Of course, a move to the cloud would be appropriate for many organizations. The cloud was built for power, scale, and integration, and most on-premise solutions simply can’t match its level of integrated security—or lack the budget to even try. But running to the cloud harum-scarum isn’t going to end well. Plan your migration carefully.
Video Conferencing
Video conferencing became the new phone call. The upsurge in the use of products like Zoom was unprecedented. Whenever there is a game-changing uptake of a particular technology the cybercriminals are running right alongside searching for new exploits.
Zoom in particular came into the spotlight for a lack of end-to-end encryption and other security shortfalls. The company actually took the step to freeze new development to allow their developers to work through the backlog of freshly discovered vulnerabilities.
In a time-critical situation, staff training and expertise are often overlooked in the rush to embrace a new product or technology.

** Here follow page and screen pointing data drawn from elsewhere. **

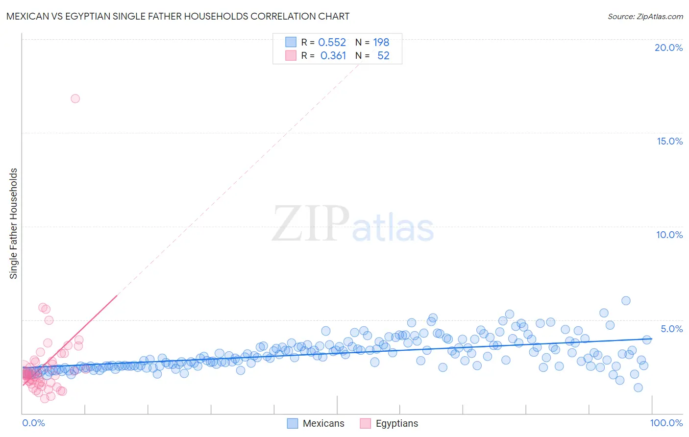Open the Source: ZipAtlas.com link
This screenshot has height=437, width=689.
coord(645,16)
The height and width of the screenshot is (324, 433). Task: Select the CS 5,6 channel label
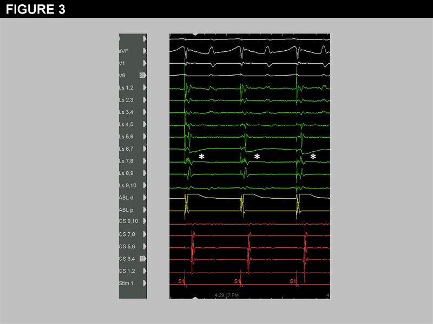126,246
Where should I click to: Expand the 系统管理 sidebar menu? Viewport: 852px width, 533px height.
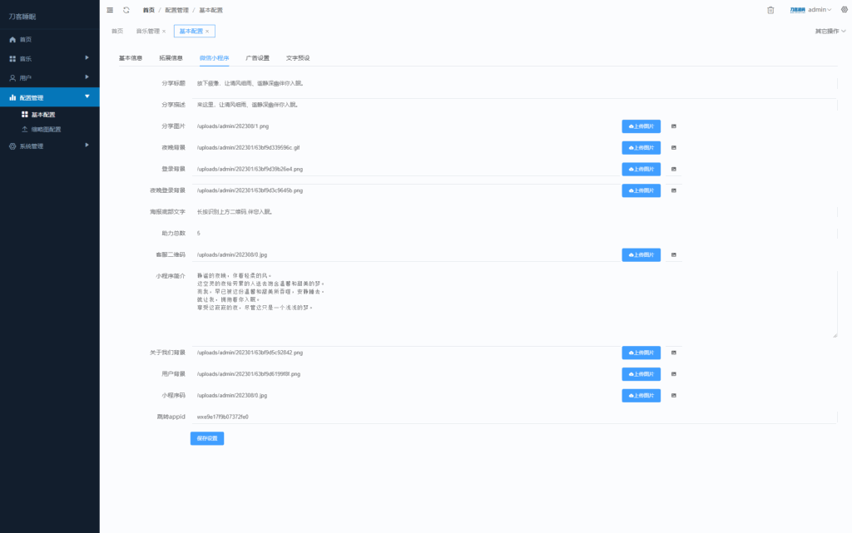pyautogui.click(x=50, y=146)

Employees with no previous experience were dropped in at the deep end and had to learn as they went along. Running any software with the bare minimum of knowledge is always a bad idea, but especially so with any kind of software that connects and unites remote sessions.
Crowded video conferences allow unauthorized participants to exploit either poorly configured—or completely ignored—security settings and to join the conference and hide in the crowd. They may either lurk and listen in, or behave in inappropriate and disruptive ways. This gave birth to a new phrase, “Zoom-bombing.”

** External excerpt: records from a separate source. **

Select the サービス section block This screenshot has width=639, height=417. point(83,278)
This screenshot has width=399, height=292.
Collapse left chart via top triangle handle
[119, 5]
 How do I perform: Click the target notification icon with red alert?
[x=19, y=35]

As with all popular platforms, Zoom credentials can be purchased on the Dark Web with over half a million account credentials available in April 2020. Not only will they let a threat actor into a Zoom call, because people often reuse passwords elsewhere the chances of those credentials working in other accounts are high. That increases the success rate of credential stuffing attacks.
Steps You Can Take
Review any steps that you have been forced to take in haste. Remind staff of company policies and procedures because even the basics can get side-stepped when working conditions are not the norm.

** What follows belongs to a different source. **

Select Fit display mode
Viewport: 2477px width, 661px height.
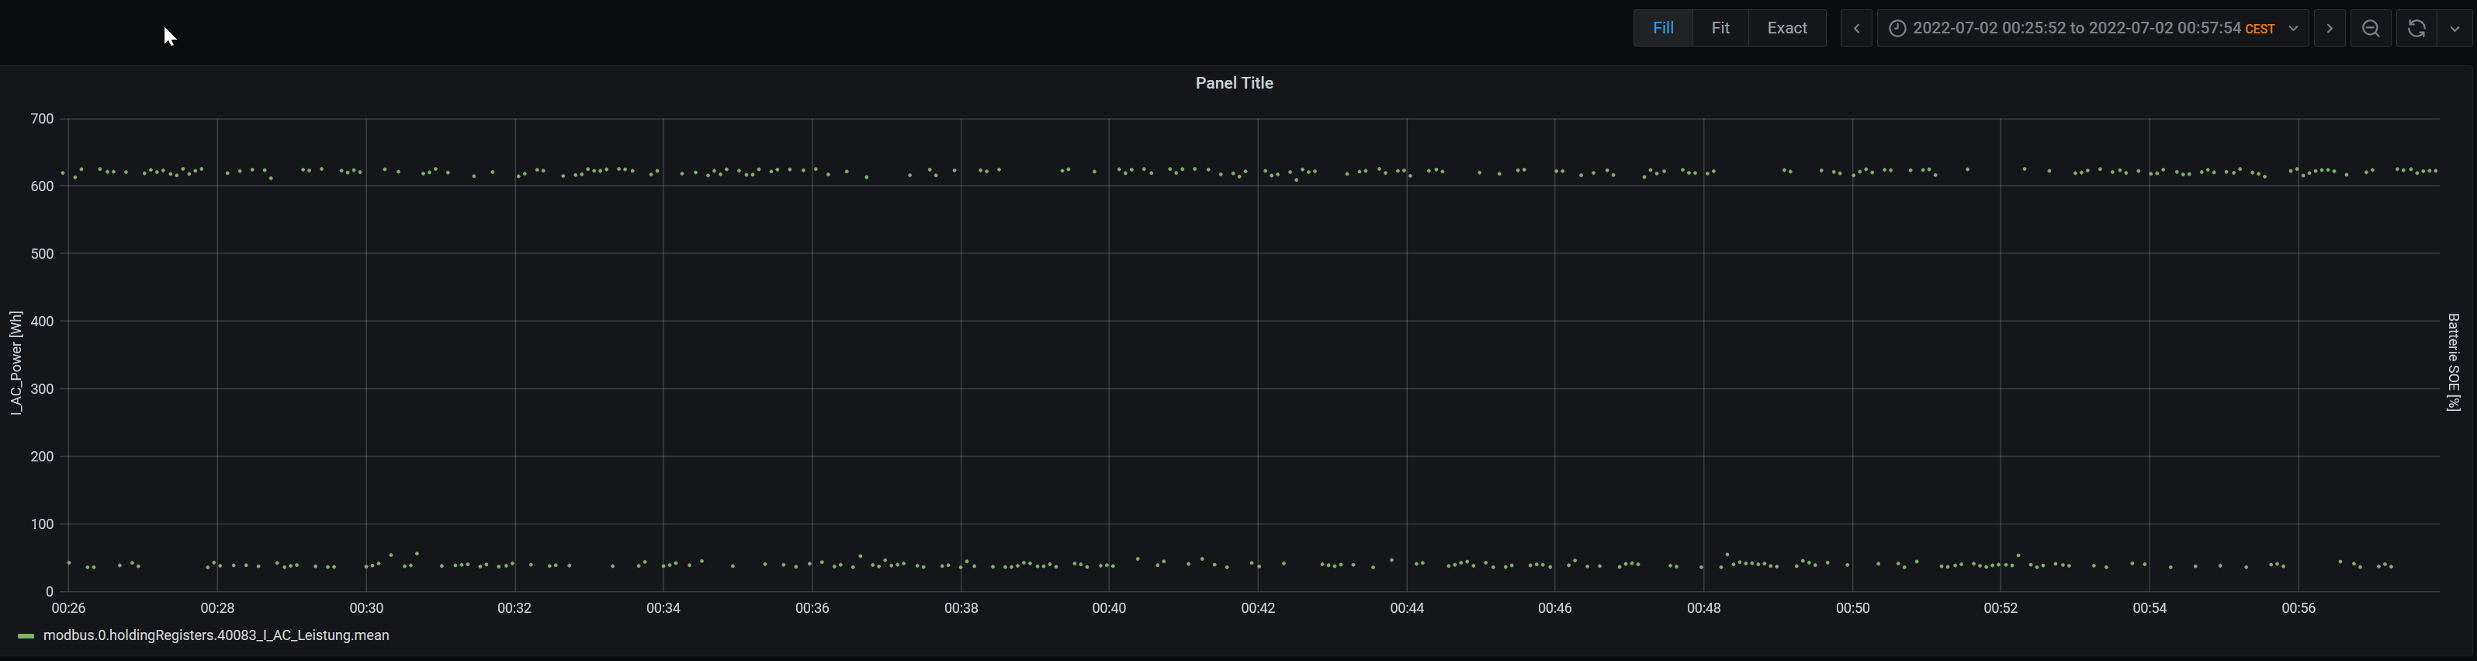click(x=1720, y=28)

Diligently review the security of recent infrastructure changes. If you’ve recently implemented remote access for workers, consider engaging with a penetration testing service. If you’ve migrated to the cloud because of the pandemic, check all exposed services, databases, and APIs are protected and locked down. New accounts may be assigned to cloud resources or remote access to offices. Remind homeworkers that all corporate accounts require robust passwords or pass-phrases. Implement two-factor authentication where possible. Create and implement guidelines for using domestic computers on corporate networks. Advise staff on—and provide guidance for—updating and patching operating systems, software, and endpoint protection suites. Homeworkers must not leave logged-on sessions unattended. They must log off when they leave their computer. Prohibit users from using their personal email accounts for business correspondence. Business documents must reside in business storage. They should never be placed in personal cloud storage. Hard copy documents must be stored out of sight when not in use, preferably in a locked cabinet. Advise staff to check that emails or phone calls allegedly from the IT team or tech support are genuine before collaborating with their requests. Remind staff to double-check links in emails by hovering the mouse over them before clicking. Attachments from unknown senders should be deleted. Have staff report anything suspicious. Communicate frequently with your workforce to alert them of the type of scams and attacks that have been detected, to help them stay informed, vigilant, and safe.